Lorenzo Milam

ACORN ACORN International

New Orleans      Lorenzo Milam has died.  Long live Lorenzo Milam!

Wikipedia calls Milam an author and activist, which is true as far as it goes, but in many circles, he was seen almost as the father of community radio, and in that sense we all are indebted to him and pay the debts on a daily basis.  The Wikipedia entry credits Milam with founding fourteen listener-supported stations “from the early 60’s to the late 70’s,” but I’m sure that vastly understates the number of stations his advocacy and assistance spurred onto the airwaves.

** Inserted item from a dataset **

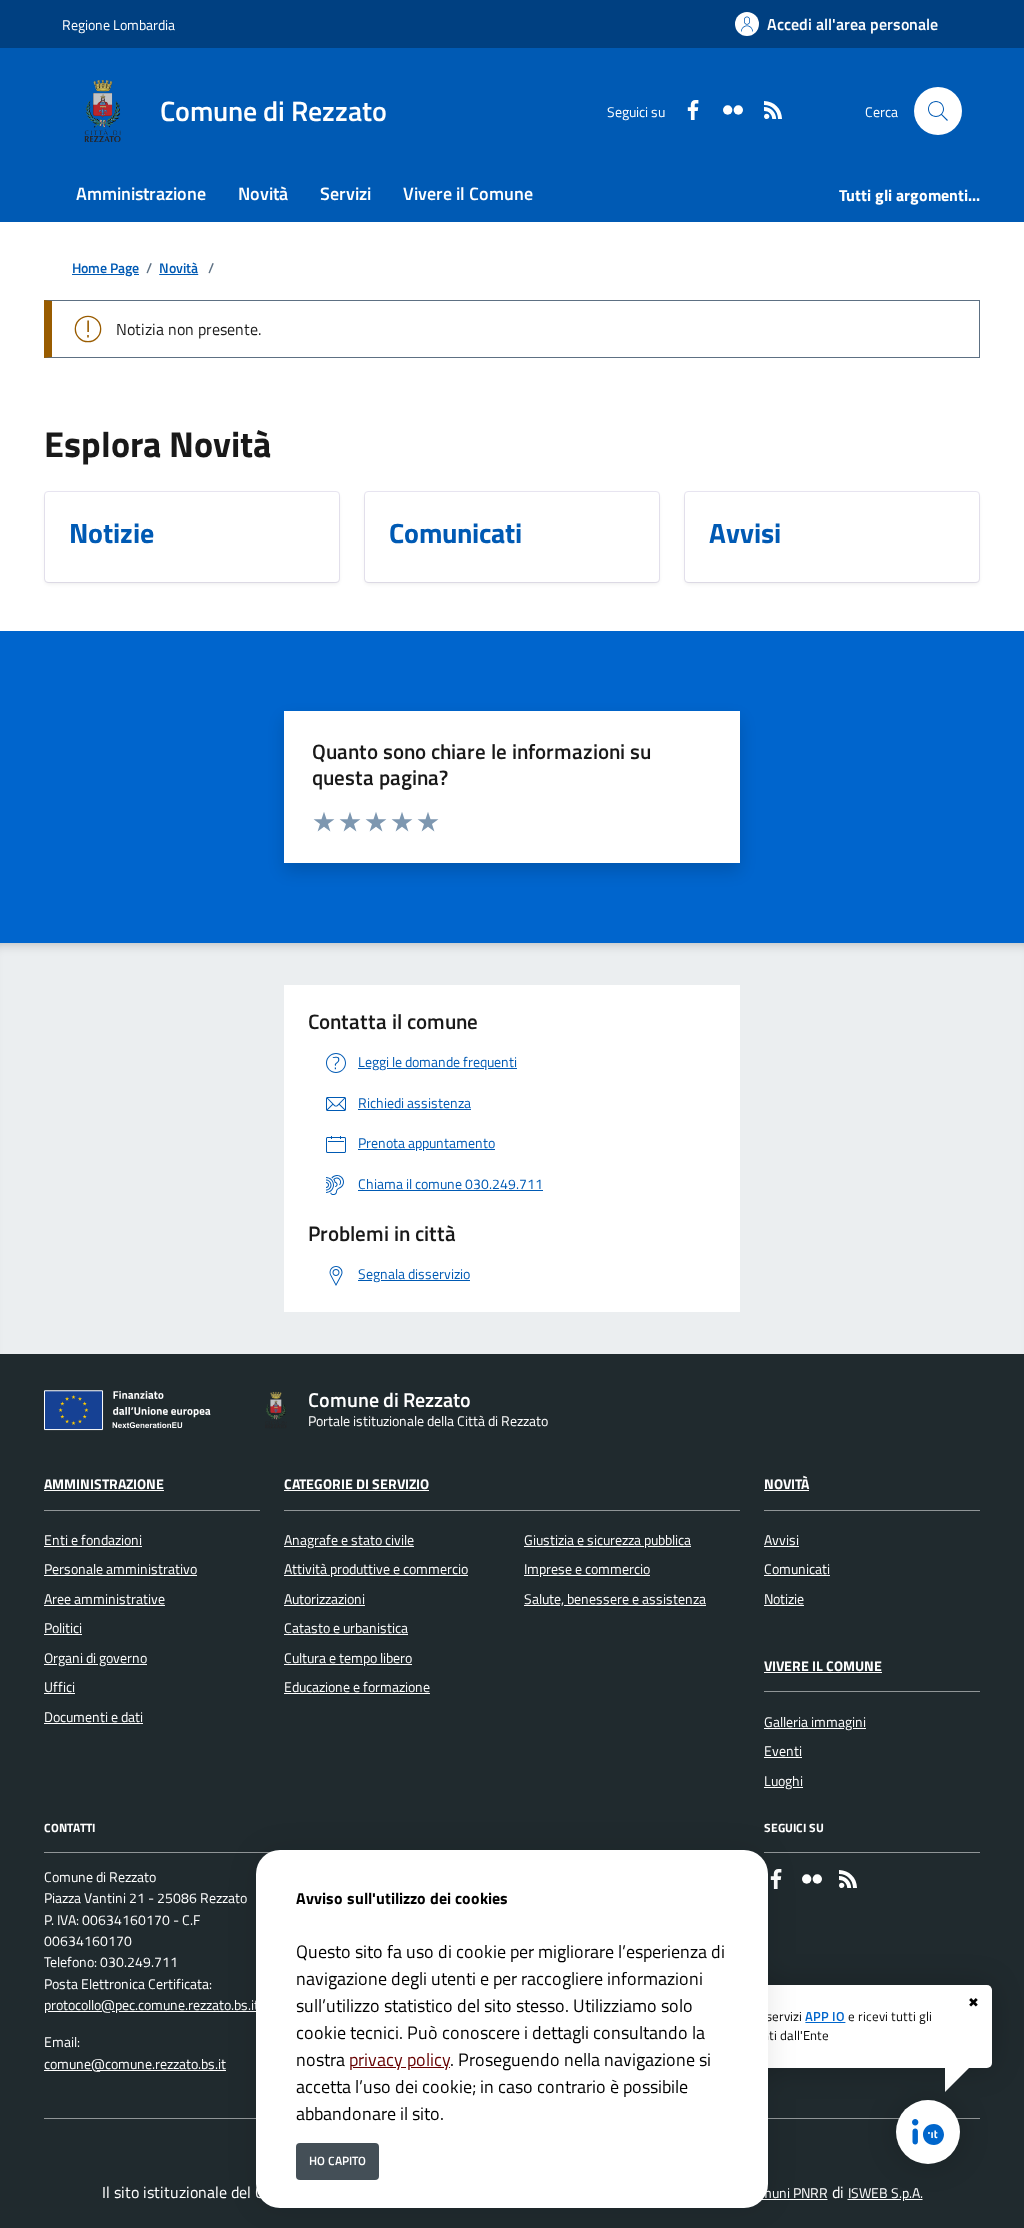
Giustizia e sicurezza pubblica (607, 1540)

I knew Lorenzo then, so I know what I’m talking about.  The first ACORN organizers who opened our offices in late 1975 in Dallas and Fort Worth were Meg Campbell and Steve Holt.  Lorenzo’s “experiment,” as he called it, of starting a noncommercial station, KCHU in Dallas at top dollar, rather than the usual chicken scratch of bailing wire, duct tape, and used equipment, was also new.  ACORN had a weekly show on the air.  Meg and Steve kept lobbying me to meet Lorenzo the next time I was in Dallas.  He was having trouble herding the cats, a common problem in those wild times with an all-volunteer crew.  He had been impressed with how well organized they were and had gingerly broached with them the possibly of helping run the station.  I finally agreed to meet him after we won the lifeline utility rates election in Little Rock, but that I realized might be a fluke when we watched Middle South Utilities (now Entergy) drop hundreds of thousands in radio and TV ads against us in the last two weeks of  the campaign.  Maybe if we could organize our own radio stations, we could create a voice for our people.

Lorenzo was a tireless promoter of the potential and power of community, noncommercial radio.  He wanted to know where else ACORN worked. We were interested in a Little Rock station, so he had his engineer and buddy, Jeremy Lansman, do some research that uncovered the potential for a 100,000-watt station there.  He pointed the way, and we ran with it, until we were finally on the air in 1984 with KABF, now 36 years ago.  Reading that he passed away in Oaxaca, Mexico, only weeks before his 87th birthday, I now realize that he must have been in his mid-40s when we met.

Before KABF was on the air, he realized we were organizing in Tampa-St. Pete.  He told me there was a guy with a construction permit close to expiring.  Perhaps, we could take over the CP, get an extension, and save the license.  Dewey Armstrong, then head organizer in Florida, and I drove from Miami late one night and found the guy on the beach in St. Pete waiting for his girlfriend to finish a shift at a diner.  He agreed to let us run the license, and within several years we put WMNF on the air.

Lorenzo’s plan for us to take over the KCHU fell apart in a vote by DJs, and the station went dark.  More than six months later, Terry Andrews, the regional organizer for ACORN Dallas, and I bogarted our seats on the board into a majority of our appointees, and put the station back on the air as KNON, still booming now.  By that time Lorenzo had washed his hands of the stations, but I knew he knew.

After more than thirty years with only sporadic contact, once when he was living along the beach in San Diego and we were organizing there, and he was moving to Tijuana, I was able to get his coordinates when speaking to a community broadcasting annual meeting in Portland a couple of years ago.  I tracked him down via email, and offered him a report on Dallas, Tampa, Little Rock, New Orleans and other stations in Africa.  He replied in a brief but inimitable, elegant, and courteous manner.  Several weeks later in response to my having asked what he was up to, a boxed set of his RALPH books showed up in my mail.  RALPH stands for Review of Arts, Literature, Philosophy, and the Humanities.

Typical, Lorenzo.  The stories that could – and should – be told are endless.  He was both special and, truly, one of a kind.  He pointed out the path, and then stepped aside.  You sunk or swam.  Either way, we could only thank him by staying on the air as the “voice of the people,” and keeping the dream alive.  Lorenzo Milam has been missed, but his mission endures.  We join many others in both remembering and making sure that it stays evergreen.